Noam knew this would happen. Sacha was just trying to sow the seeds of doubt. Make Noam distrust Lehrer, or at least doubt him. He knew that.
And it was working.
Was that kind of thing even possible? Magic was . . . you had to understand whatever you were trying to do. Like physics. But mind control? What the hell would that even involve? An understanding of . . . of human psychology?
Lehrer had said presenting powers were different. Unpredictable. That they could be anything.
Sacha was looking at him with grim satisfaction on his face, like he thought he’d just made his play and won the game.
Sick. This was fucking sick.
Do I even trust Lehrer? Or do I just think I do?
“Who else knows about this?” Noam said, words coming out tight and aggressive. “If you were telling the truth, someone else would have figured it out too. Abilities have to go on record. You can’t keep something like this secret.”
Sacha snorted. “My boy,” he said, “how many people who know about his power do you think Calix has left alive?”

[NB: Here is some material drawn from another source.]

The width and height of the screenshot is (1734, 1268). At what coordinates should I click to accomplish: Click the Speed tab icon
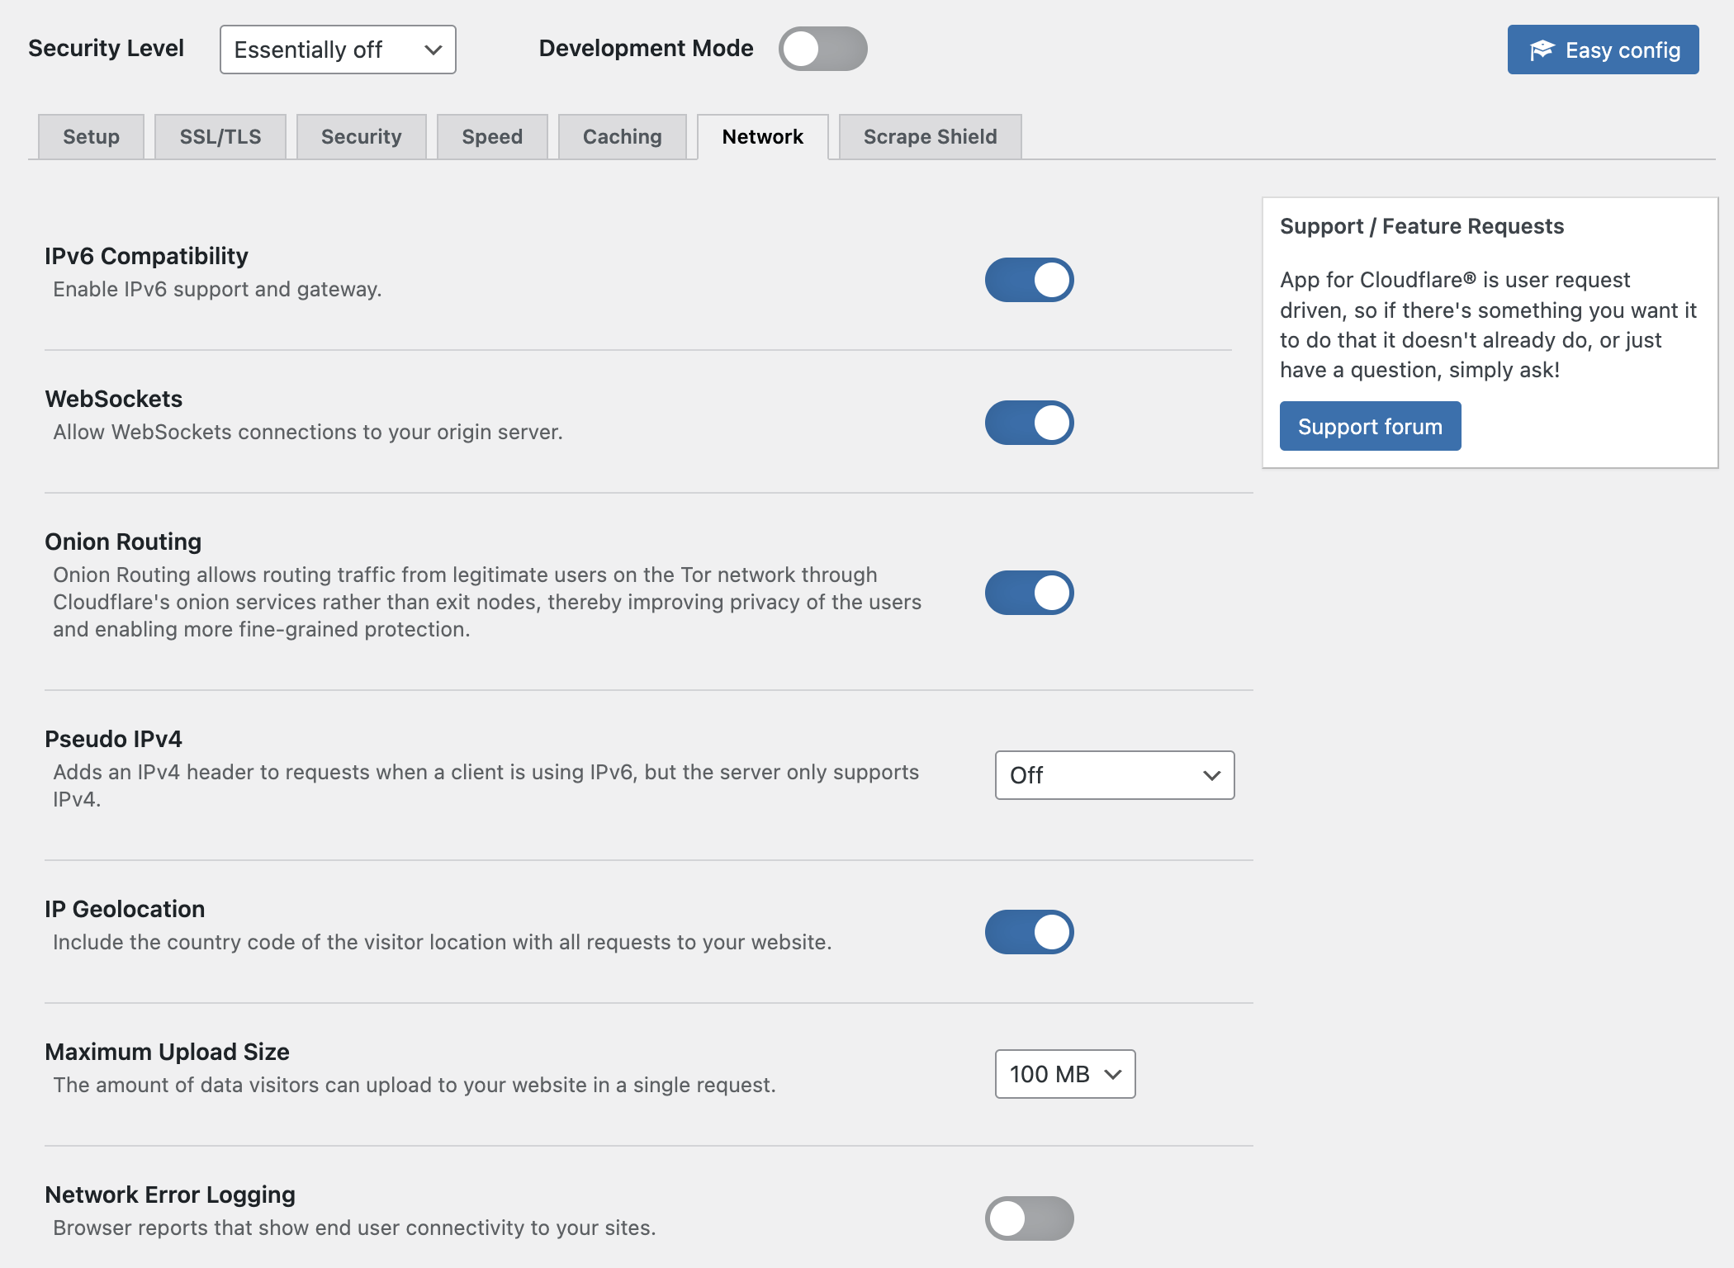490,135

The question hung in the air, gas waiting for a flame.
Beneath the table, Noam’s hands gripped his knees, nails digging in. “You, for one.”
“Those in the Defense Ministry loyal to Calix are seizing the city as we speak. Even inside this building, his witchings have turned on us. Oh, my people are putting up a good fight, but we’ll soon be surrounded. I suspect my days are numbered.”
Noam was going to throw up. For a reeling moment he was so sure of it, was half-out of his chair before the sickness ebbed.
“So you have no proof,” Noam insisted, swallowing hard. “You could be making this up. How do I know Lehrer’s even staging a coup?”
“I don’t need proof,” Sacha said evenly. “You already know I’m telling the truth.”
Sacha placed the circlet over his brow once more and stood. He lingered there a moment, fingertips brushing the back of his chair. “Your friend Dara knows Lehrer better than anyone. I’m given to understand his telepathy makes him one of the only people Calix can’t influence. So why do you think Dara turned on him?” A thin smile. “Consider that, Noam, while you decide how much you’d like to tell me.”
Sacha left. The door slid shut behind him, and Noam sat there, staring at his own white-faced reflection in the one-way mirror.